**WORK TASK:** Output the records exactly, every one of them.

[Collected data]
==================================================

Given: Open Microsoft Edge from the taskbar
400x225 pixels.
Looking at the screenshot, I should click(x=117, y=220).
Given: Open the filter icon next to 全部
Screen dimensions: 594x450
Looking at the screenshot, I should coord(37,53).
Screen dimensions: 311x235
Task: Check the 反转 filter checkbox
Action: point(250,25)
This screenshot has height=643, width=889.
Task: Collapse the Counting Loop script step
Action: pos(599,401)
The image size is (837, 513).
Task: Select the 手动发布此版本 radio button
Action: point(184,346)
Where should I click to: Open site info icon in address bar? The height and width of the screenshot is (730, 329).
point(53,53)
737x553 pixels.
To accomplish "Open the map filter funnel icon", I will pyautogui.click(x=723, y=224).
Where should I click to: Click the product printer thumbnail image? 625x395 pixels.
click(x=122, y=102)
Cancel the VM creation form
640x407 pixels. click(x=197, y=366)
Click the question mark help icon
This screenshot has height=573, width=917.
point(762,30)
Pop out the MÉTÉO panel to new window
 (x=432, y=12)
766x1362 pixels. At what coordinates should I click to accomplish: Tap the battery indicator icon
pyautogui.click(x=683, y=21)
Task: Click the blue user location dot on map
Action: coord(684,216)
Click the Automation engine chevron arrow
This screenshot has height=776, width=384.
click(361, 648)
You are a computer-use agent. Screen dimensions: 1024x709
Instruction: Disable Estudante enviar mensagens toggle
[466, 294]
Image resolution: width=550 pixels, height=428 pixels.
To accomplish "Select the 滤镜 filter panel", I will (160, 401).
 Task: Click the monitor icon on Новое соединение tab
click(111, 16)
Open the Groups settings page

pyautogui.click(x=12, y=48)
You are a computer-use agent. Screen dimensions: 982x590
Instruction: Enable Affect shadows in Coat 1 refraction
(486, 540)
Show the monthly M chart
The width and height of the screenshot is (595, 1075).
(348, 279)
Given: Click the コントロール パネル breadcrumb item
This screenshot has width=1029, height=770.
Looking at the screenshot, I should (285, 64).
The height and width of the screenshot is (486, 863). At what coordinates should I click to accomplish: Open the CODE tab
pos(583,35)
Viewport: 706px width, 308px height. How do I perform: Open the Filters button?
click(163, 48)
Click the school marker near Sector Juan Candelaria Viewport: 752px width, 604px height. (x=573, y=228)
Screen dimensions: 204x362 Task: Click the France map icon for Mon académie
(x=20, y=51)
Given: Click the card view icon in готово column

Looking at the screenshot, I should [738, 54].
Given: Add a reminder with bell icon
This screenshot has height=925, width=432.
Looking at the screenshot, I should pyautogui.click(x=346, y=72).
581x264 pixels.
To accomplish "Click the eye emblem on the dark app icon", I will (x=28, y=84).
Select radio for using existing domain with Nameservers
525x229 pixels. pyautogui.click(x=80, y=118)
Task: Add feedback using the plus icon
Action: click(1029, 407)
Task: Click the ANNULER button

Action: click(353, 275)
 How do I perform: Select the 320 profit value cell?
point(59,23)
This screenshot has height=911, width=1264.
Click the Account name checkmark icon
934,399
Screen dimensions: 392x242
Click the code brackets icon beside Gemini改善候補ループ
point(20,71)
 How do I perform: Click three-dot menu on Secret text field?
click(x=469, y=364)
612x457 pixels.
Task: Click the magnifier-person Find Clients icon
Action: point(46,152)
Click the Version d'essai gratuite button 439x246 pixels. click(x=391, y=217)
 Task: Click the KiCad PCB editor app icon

==================================================

**RESULT FOR THIS TASK:**
Given: Open Microsoft Edge from the taskbar
400x225 pixels.
Looking at the screenshot, I should click(x=117, y=220).
Given: Open the filter icon next to 全部
Screen dimensions: 594x450
Looking at the screenshot, I should coord(37,53).
Screen dimensions: 311x235
Task: Check the 反转 filter checkbox
Action: point(250,25)
This screenshot has height=643, width=889.
Task: Collapse the Counting Loop script step
Action: pos(599,401)
The image size is (837, 513).
Task: Select the 手动发布此版本 radio button
Action: point(184,346)
Where should I click to: Open site info icon in address bar? The height and width of the screenshot is (730, 329).
point(53,53)
737x553 pixels.
To accomplish "Open the map filter funnel icon", I will pyautogui.click(x=723, y=224).
Where should I click to: Click the product printer thumbnail image? 625x395 pixels.
click(x=122, y=102)
Cancel the VM creation form
640x407 pixels. click(x=197, y=366)
Click the question mark help icon
This screenshot has height=573, width=917.
point(762,30)
Pop out the MÉTÉO panel to new window
 (x=432, y=12)
766x1362 pixels. At what coordinates should I click to accomplish: Tap the battery indicator icon
pyautogui.click(x=683, y=21)
Task: Click the blue user location dot on map
Action: coord(684,216)
Click the Automation engine chevron arrow
This screenshot has height=776, width=384.
click(361, 648)
You are a computer-use agent. Screen dimensions: 1024x709
Instruction: Disable Estudante enviar mensagens toggle
[466, 294]
Image resolution: width=550 pixels, height=428 pixels.
To accomplish "Select the 滤镜 filter panel", I will (160, 401).
 Task: Click the monitor icon on Новое соединение tab
click(111, 16)
Open the Groups settings page

pyautogui.click(x=12, y=48)
You are a computer-use agent. Screen dimensions: 982x590
Instruction: Enable Affect shadows in Coat 1 refraction
(486, 540)
Show the monthly M chart
The width and height of the screenshot is (595, 1075).
(348, 279)
Given: Click the コントロール パネル breadcrumb item
This screenshot has width=1029, height=770.
Looking at the screenshot, I should (285, 64).
The height and width of the screenshot is (486, 863). At what coordinates should I click to accomplish: Open the CODE tab
pos(583,35)
Viewport: 706px width, 308px height. How do I perform: Open the Filters button?
click(163, 48)
Click the school marker near Sector Juan Candelaria Viewport: 752px width, 604px height. (x=573, y=228)
Screen dimensions: 204x362 Task: Click the France map icon for Mon académie
(x=20, y=51)
Given: Click the card view icon in готово column

Looking at the screenshot, I should [738, 54].
Given: Add a reminder with bell icon
This screenshot has height=925, width=432.
Looking at the screenshot, I should pyautogui.click(x=346, y=72).
581x264 pixels.
To accomplish "Click the eye emblem on the dark app icon", I will (x=28, y=84).
Select radio for using existing domain with Nameservers
525x229 pixels. pyautogui.click(x=80, y=118)
Task: Add feedback using the plus icon
Action: click(1029, 407)
Task: Click the ANNULER button

Action: click(353, 275)
 How do I perform: Select the 320 profit value cell?
point(59,23)
This screenshot has height=911, width=1264.
Click the Account name checkmark icon
934,399
Screen dimensions: 392x242
Click the code brackets icon beside Gemini改善候補ループ
point(20,71)
 How do I perform: Click three-dot menu on Secret text field?
click(x=469, y=364)
612x457 pixels.
Task: Click the magnifier-person Find Clients icon
Action: point(46,152)
Click the Version d'essai gratuite button 439x246 pixels. click(x=391, y=217)
 Task: Click the KiCad PCB editor app icon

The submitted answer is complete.